_WHAT NEEDS TO BE DONE_
Please output the lines shown below exactly as they appear.

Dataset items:
****************************************

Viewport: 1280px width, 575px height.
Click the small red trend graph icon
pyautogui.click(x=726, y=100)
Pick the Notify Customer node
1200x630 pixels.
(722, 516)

****************************************

_COMPLETED TASK_
Viewport: 1280px width, 575px height.
Click the small red trend graph icon
pyautogui.click(x=726, y=100)
Pick the Notify Customer node
1200x630 pixels.
(722, 516)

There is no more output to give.